Three other linked topics should be considered as pillars of future Irish foreign policy – the Sustainable Development Goals (SDGs), the Paris agreement on climate change, and migration. Specific commitments should be made under each pillar, but, in addition to being a pillar in its own right, food and nutrition should form an integral part of the other three pillars.

The SDGs are the agreed global development agenda until 2030, and were finalised in 2015 under the co-chairmanship of Ireland and Kenya at the UN.

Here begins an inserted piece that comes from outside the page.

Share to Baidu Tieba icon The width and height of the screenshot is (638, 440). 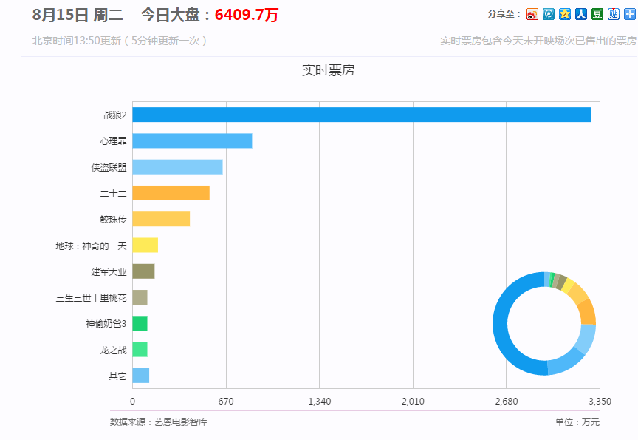point(614,14)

A commitment to prioritising climate change will necessarily involve a rewrite of current Irish policy to make it credible at home and abroad.

Root causes

Adoption of migration as a priority would signal that Ireland will commit to working with its EU partners, the African Union, African countries and regions to address the root causes of migration, including conflict, governance standards, climate change and poverty.

Minister for Foreign Affairs Simon Coveney has recently initiated a review of Irish development aid policy. The past decade has shown how an intelligent and well targeted aid programme can be a key part of Ireland’s wider foreign policy, can achieve influence on important global issues, and deliver political benefits in so doing.

The challenges of a post-Brexit world mean that the choices made in future foreign policy will be crucially important in shaping Irish political influence and economic success.

Tom Arnold is a member of the Global Panel on Agriculture and Food Systems for Nutrition. He is chair of the Irish Times Trust, and a member of the board of the Irish Times.